• [WORK INSTRUCTION] No picture belongs in the answer, which must hold exactly the lines from the one with "The width and height of the screenshot is (798, 589)." through the final line below.

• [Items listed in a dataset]
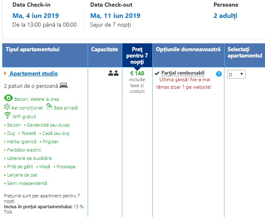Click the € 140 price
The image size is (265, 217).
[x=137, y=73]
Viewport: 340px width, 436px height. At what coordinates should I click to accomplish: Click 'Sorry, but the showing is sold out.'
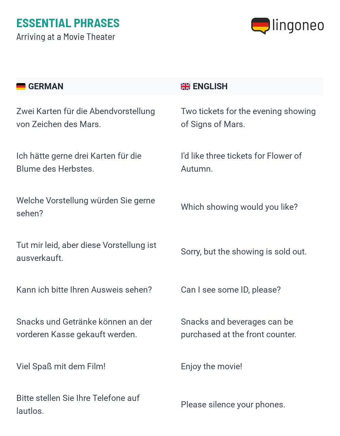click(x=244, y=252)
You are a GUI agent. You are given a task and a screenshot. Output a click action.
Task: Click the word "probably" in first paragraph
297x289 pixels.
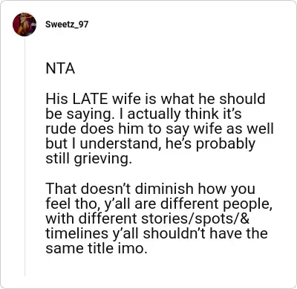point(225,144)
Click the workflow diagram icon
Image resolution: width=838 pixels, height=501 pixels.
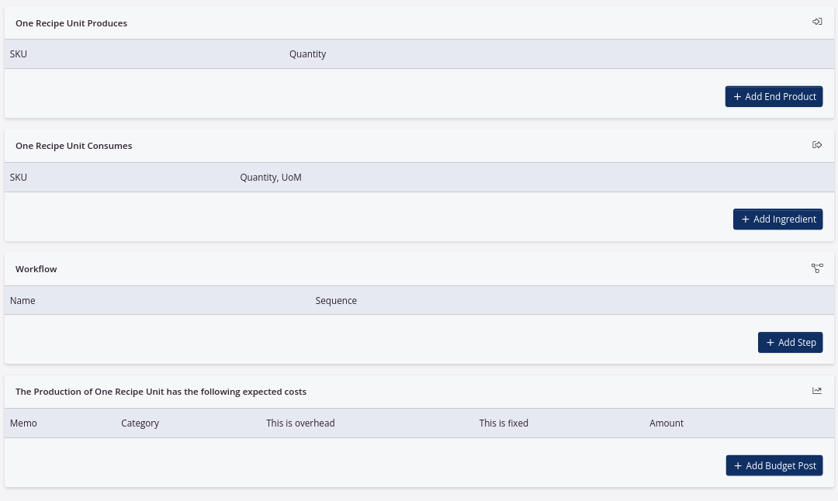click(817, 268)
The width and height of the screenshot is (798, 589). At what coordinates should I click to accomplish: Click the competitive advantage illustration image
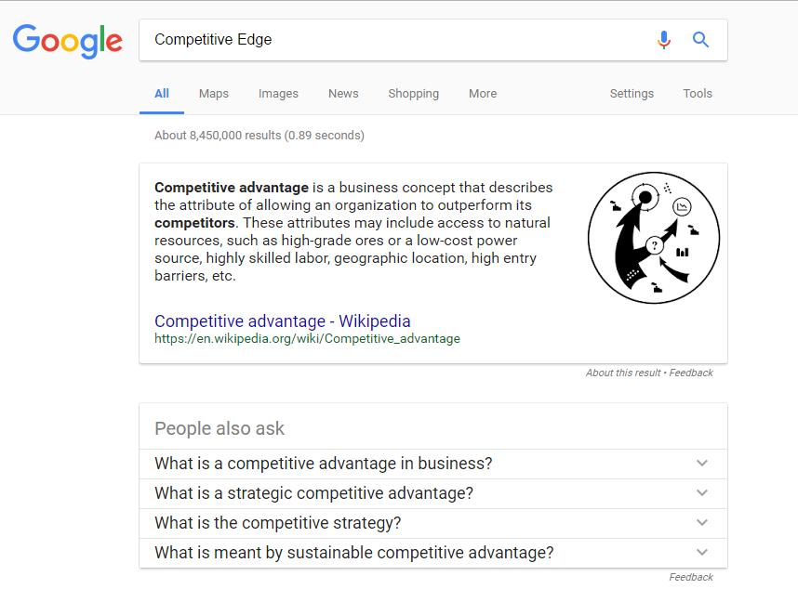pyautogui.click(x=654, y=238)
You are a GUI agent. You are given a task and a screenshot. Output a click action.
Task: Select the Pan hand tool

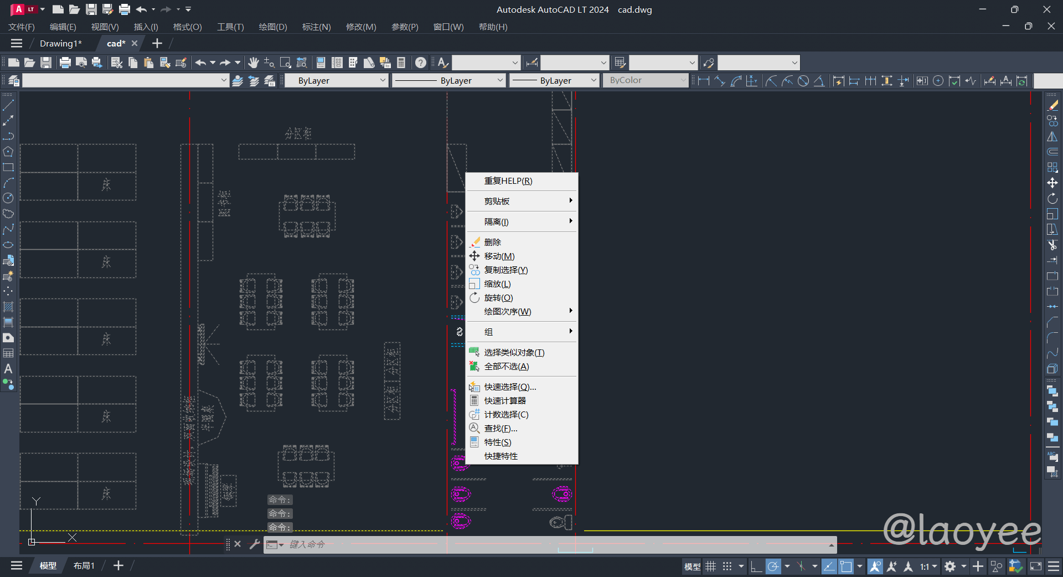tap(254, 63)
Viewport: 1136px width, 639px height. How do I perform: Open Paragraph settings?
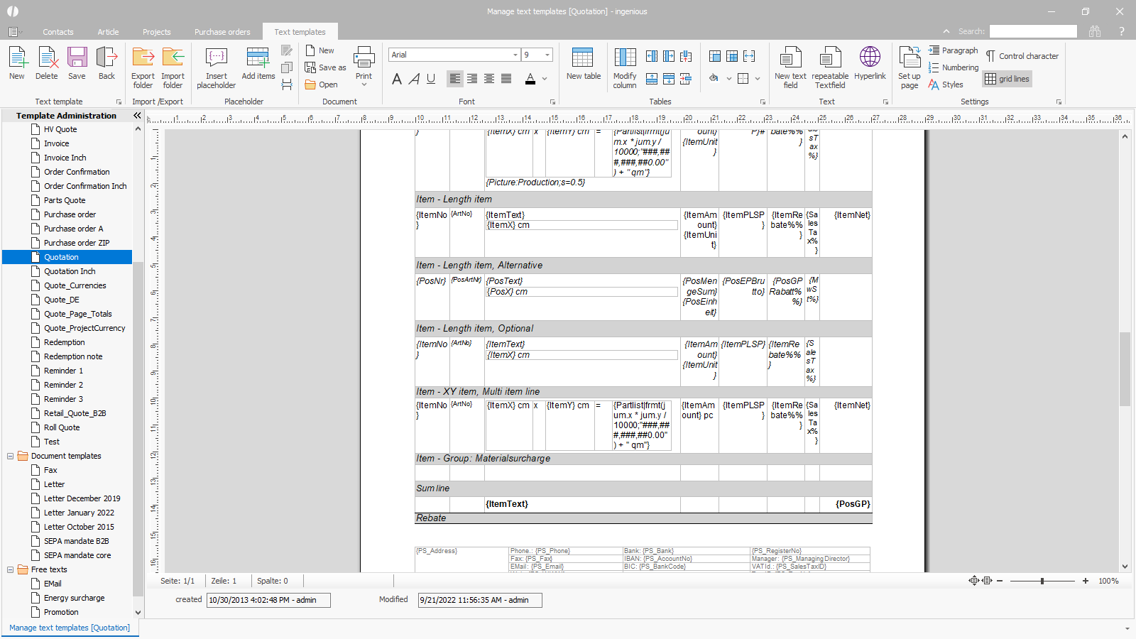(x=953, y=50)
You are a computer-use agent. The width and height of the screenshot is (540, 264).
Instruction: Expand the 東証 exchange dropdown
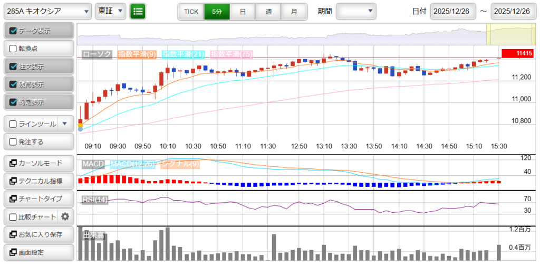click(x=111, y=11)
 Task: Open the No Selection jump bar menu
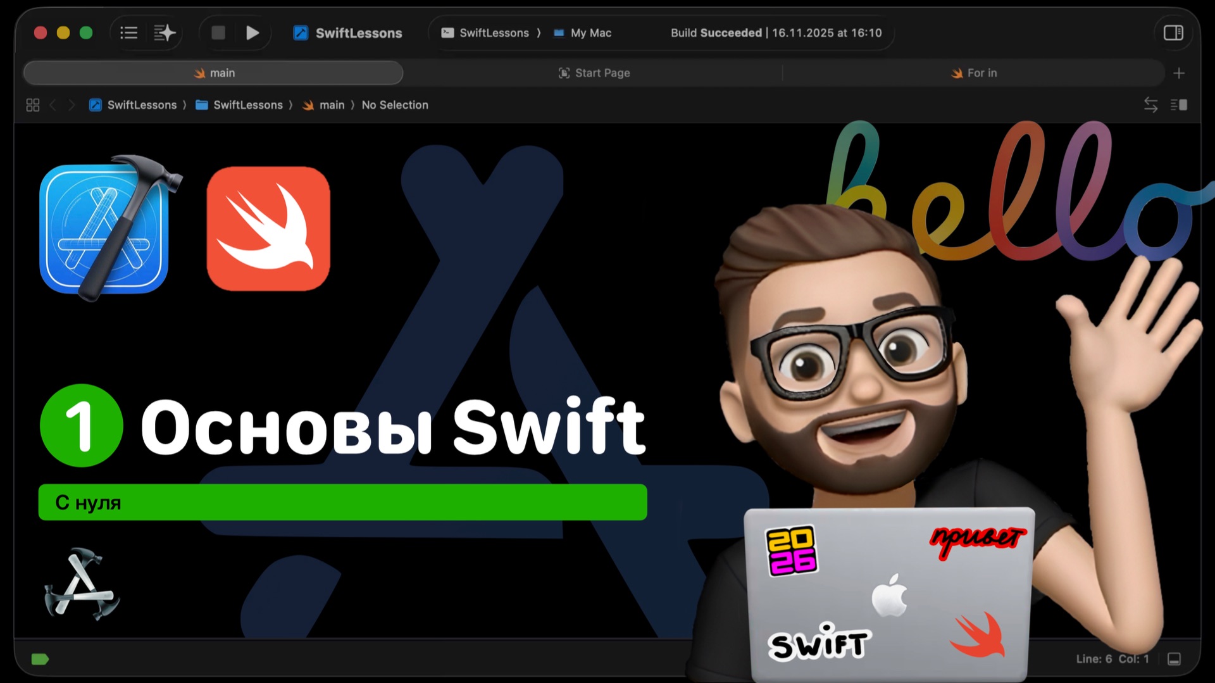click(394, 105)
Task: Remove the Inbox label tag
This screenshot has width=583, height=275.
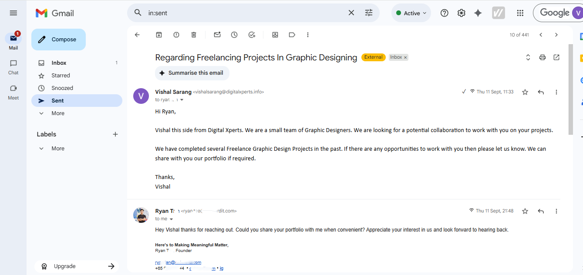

• [SOLUTION BELOW]
The width and height of the screenshot is (798, 589). At what coordinates should I click to accomplish: Click the competitive advantage illustration image
pyautogui.click(x=654, y=238)
You are a GUI agent. You are given a task and a screenshot. Output a click action.
Task: Select the Pan hand tool

tap(254, 63)
Viewport: 1136px width, 639px height. How do I perform: Open Paragraph settings?
(x=953, y=50)
You are a computer-use agent. The width and height of the screenshot is (540, 264).
Instruction: Expand the 東証 exchange dropdown
click(x=111, y=11)
 Task: Open the No Selection jump bar menu
click(394, 105)
Task: Remove the Inbox label tag
This screenshot has width=583, height=275.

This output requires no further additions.